__Exercise directions__
State how many lines in the following entries hold the word "will". The reply is that number only.

[Source material Boundary: Start]

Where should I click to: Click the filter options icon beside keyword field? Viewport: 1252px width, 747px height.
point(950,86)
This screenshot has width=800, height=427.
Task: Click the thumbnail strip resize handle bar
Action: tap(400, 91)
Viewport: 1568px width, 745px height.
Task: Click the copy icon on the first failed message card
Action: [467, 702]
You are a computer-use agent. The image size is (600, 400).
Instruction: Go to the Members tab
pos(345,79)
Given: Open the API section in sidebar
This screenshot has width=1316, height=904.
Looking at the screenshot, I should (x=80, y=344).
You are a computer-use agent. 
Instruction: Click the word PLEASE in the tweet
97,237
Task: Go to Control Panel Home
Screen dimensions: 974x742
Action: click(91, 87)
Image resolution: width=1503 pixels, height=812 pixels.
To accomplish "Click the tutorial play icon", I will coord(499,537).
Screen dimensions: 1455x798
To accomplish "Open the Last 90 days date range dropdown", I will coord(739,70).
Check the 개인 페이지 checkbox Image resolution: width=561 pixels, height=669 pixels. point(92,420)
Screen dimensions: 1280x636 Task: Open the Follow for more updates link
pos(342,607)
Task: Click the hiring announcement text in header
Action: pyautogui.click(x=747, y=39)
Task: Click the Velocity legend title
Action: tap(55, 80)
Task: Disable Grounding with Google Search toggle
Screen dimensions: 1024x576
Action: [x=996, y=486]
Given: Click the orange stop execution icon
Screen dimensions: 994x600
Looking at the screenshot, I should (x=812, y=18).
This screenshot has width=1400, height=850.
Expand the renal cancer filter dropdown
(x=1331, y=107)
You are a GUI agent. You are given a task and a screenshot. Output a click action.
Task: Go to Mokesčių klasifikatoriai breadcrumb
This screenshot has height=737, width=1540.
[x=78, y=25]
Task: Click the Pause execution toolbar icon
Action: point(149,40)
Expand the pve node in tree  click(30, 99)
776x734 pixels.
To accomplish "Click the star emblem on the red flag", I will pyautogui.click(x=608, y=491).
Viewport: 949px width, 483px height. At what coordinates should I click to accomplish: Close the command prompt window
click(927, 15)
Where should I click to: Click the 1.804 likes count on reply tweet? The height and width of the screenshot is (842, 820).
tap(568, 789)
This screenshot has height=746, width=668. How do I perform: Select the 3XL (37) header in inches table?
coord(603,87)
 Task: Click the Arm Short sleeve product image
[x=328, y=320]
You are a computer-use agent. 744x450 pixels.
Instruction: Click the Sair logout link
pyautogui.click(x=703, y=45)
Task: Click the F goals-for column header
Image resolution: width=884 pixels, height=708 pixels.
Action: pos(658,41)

[Source material Boundary: End]

__Output for this task__
3